> WORK INSTRUCTION
Give back exactly the lines spanning from the one containing "This screenshot has height=720, width=1280." to the final line of the records below, and no others.

(Collection entries)
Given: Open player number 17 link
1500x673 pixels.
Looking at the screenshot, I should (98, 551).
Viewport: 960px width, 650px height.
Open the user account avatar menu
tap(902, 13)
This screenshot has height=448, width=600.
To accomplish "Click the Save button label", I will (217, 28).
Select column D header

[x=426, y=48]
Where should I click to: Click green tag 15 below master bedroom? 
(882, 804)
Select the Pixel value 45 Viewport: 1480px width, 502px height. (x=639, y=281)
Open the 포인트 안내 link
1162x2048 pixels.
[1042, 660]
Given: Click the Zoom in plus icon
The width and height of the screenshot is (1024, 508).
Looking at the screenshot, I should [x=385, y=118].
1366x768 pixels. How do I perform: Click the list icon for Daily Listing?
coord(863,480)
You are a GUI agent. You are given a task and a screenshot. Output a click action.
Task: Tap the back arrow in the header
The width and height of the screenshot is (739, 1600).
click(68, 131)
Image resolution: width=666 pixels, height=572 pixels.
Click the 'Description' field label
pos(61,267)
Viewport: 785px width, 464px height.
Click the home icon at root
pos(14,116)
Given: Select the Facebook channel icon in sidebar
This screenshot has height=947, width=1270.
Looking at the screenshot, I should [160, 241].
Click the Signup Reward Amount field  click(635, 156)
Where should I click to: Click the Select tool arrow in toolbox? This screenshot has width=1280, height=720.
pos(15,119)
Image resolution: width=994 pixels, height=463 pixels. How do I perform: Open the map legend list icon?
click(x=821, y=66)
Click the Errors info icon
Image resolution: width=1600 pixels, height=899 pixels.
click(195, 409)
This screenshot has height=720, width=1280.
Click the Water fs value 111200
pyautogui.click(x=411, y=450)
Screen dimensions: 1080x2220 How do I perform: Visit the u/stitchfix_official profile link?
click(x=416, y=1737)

> RESPONSE AREA
This screenshot has height=720, width=1280.
Click the Water fs value 111200
pyautogui.click(x=411, y=450)
Screen dimensions: 1080x2220 How do I perform: Visit the u/stitchfix_official profile link?
click(x=416, y=1737)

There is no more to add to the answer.